| WRITTEN INSTRUCTION A |
In the riding essay, swap "week" for "lesson" and write out the part that opens with the words containing "Article published on" and closes with "was no exception.".

Article published on Self-Growth.com
I’ve always wanted to take riding lessons but it wasn’t until quite recently (2 years ago) that I have been able to afford the cost and find a stable within city limits. But riding is so much more than I expected. Learning to be around and properly handle bid animals is a challenge in itself but riding requires a level of self-control, flexibility, co-ordination and strength that I wasn’t expecting. Every week, Marley, the mare I work with, teaches me something new about myself. She challenges my preconceived ideas by reacting (sometimes aggressively) to what I fail to notice. She forces me to be supportive, assertive and to remain present every second I spend with her. Yesterday was no exception.

| GIVEN ENTRIES |
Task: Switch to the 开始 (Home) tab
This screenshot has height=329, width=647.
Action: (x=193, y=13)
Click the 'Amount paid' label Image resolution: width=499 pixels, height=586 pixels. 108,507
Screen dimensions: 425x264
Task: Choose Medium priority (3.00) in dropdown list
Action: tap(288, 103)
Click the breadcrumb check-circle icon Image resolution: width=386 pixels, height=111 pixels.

==

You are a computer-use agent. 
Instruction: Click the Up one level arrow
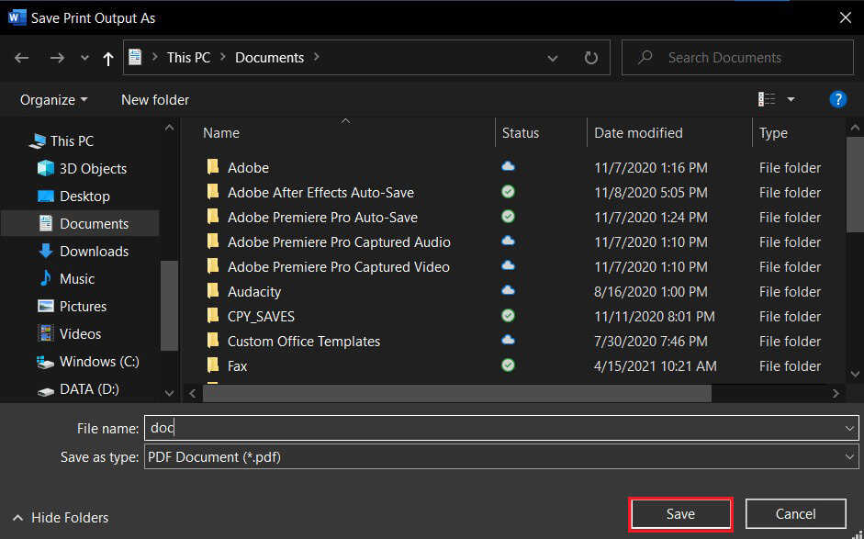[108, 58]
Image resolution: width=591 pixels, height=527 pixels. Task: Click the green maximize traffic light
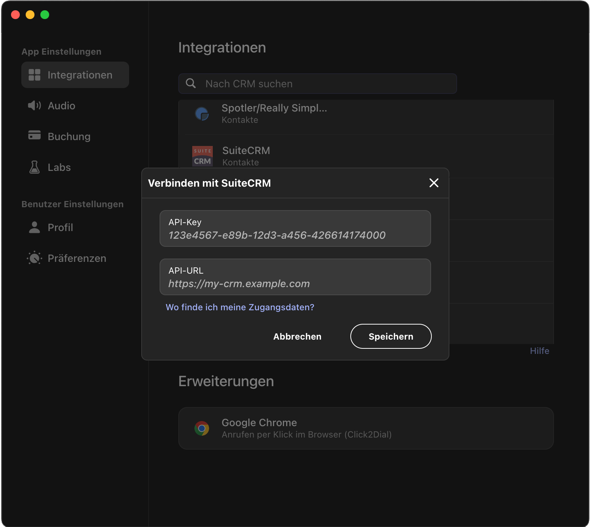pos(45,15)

| WRITTEN INSTRUCTION B |
Locate every line in the listing that holds the string "Click" and copy each one out.

| WRITTEN RESPONSE A |
Article published on Self-Growth.com
I’ve always wanted to take riding lessons but it wasn’t until quite recently (2 years ago) that I have been able to afford the cost and find a stable within city limits. But riding is so much more than I expected. Learning to be around and properly handle bid animals is a challenge in itself but riding requires a level of self-control, flexibility, co-ordination and strength that I wasn’t expecting. Every lesson, Marley, the mare I work with, teaches me something new about myself. She challenges my preconceived ideas by reacting (sometimes aggressively) to what I fail to notice. She forces me to be supportive, assertive and to remain present every second I spend with her. Yesterday was no exception.

| WRITTEN RESPONSE B |
Click the 'Amount paid' label Image resolution: width=499 pixels, height=586 pixels. 108,507
Click the breadcrumb check-circle icon Image resolution: width=386 pixels, height=111 pixels.
Instruction: Click the Up one level arrow
Image resolution: width=591 pixels, height=527 pixels. Task: Click the green maximize traffic light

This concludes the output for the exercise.